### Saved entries

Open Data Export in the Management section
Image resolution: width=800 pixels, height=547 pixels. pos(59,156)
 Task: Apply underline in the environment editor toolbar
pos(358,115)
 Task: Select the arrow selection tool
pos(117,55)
---
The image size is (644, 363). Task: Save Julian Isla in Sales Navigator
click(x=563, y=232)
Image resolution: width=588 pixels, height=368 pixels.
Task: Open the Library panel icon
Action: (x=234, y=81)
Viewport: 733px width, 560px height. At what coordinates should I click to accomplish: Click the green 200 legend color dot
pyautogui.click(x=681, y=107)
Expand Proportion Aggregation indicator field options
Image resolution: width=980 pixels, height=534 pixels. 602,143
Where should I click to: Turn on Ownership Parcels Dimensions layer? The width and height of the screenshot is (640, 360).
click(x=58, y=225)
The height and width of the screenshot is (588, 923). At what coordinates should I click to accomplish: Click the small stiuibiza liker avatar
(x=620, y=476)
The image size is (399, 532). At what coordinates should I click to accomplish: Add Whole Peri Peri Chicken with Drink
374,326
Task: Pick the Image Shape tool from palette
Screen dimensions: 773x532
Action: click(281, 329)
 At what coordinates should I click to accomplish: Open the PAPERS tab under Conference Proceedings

### Requirement
Print, from the entries above, the line with "The image size is (399, 532).", the line with "At what coordinates should I click to accomplish: Open" and all lines between them, exactly and with nothing else.

### Result for this task
The image size is (399, 532). At what coordinates should I click to accomplish: Add Whole Peri Peri Chicken with Drink
374,326
Task: Pick the Image Shape tool from palette
Screen dimensions: 773x532
Action: click(281, 329)
 At what coordinates should I click to accomplish: Open the PAPERS tab under Conference Proceedings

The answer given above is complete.